Date: 04 April 2019
The whale had been seen by a University of Otago lecturer and students off the Otago coast last Thursday with line entangled around its body and tail and trailing a buoy. It was moving slowly north.
The entangled whale was spotted close to the Kaikōura coast yesterday and reported to the Department of Conservation by Whale Watch Kaikōura.
The specially-trained large whale disentanglement team spent about three hours working to free the whale with the last of the rope cut off about 7 pm. The team includes DOC rangers and community members, including Whale Watch Kaikōura and Dolphin Encounter staff.
DOC ranger Mike Morrissey said the whale was now likely to be continuing to move north on the annual humpback whale migration to tropical waters.
"The rope was tightly wound around its tail leaving extensive and deep cuts but they should heal."
DOC advises that anyone who sees an entangled whale should call DOC's 24-hour hotline 0800 DOC HOT (0800 362 468) and not attempt to cut the whale free themselves as it is dangerous.
DOC has trained large whale disentanglement teams, one in the North Island and the other in the South Island, that use specialised equipment to disentangle whales.

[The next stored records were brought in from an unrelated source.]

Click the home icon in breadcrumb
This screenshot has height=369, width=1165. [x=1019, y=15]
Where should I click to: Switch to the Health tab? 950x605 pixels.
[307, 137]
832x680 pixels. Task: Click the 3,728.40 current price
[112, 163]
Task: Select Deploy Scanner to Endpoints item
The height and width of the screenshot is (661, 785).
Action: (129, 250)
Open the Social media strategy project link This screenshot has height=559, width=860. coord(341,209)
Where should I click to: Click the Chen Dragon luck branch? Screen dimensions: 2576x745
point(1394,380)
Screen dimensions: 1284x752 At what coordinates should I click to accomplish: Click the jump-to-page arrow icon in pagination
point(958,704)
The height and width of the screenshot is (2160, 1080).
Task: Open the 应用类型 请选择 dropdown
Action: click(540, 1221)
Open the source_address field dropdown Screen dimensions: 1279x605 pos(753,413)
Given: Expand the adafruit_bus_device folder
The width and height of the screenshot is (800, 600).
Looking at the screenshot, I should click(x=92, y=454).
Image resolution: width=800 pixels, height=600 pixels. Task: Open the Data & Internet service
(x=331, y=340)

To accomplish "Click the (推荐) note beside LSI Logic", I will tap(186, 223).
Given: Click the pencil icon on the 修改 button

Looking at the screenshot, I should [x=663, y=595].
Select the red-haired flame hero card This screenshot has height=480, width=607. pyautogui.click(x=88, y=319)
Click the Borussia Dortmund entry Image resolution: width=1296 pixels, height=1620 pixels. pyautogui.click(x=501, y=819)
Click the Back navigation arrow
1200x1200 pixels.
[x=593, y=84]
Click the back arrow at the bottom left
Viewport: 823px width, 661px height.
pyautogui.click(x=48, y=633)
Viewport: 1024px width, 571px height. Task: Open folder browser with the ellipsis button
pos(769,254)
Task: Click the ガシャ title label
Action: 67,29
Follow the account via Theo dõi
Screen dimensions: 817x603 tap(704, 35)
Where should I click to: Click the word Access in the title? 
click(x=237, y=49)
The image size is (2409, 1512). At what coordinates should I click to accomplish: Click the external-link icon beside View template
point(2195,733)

Mike said the whale had been very agitated and active while they worked to cut the rope from it which highlighted why it should be left to the trained and experienced disentanglement teams.
"The whale was thrashing about, rolling, and tail slapping and you have to know what you are doing. If you didn’t have experience and know what to expect it would be dangerous and people could get harmed."
Mike said the whale was calm and still once the last of the rope was cut from it.
The procedure for disentangling whales is called kegging and involves using grapnel hooks to attach rope and floats to material entangling a whale to slow it down and tire it out. When the whale is sufficiently exhausted, the disentanglement team edge along the rope until they are close enough to reach over with a long pole and a range of various knife blades to cut away the material entangling the whale.
The procedure takes several hours with the priority being people's safety.
Attempts to cut free entangled whales are only carried out when it is safe to do so. For safety, it requires sea conditions not being too rough and sufficient daylight hours as it’s not safe to disentangle whales in darkness.
In most cases entangled whales are not likely to be in any immediate risk of drowning and there is no urgency to cut away the rope entangling it.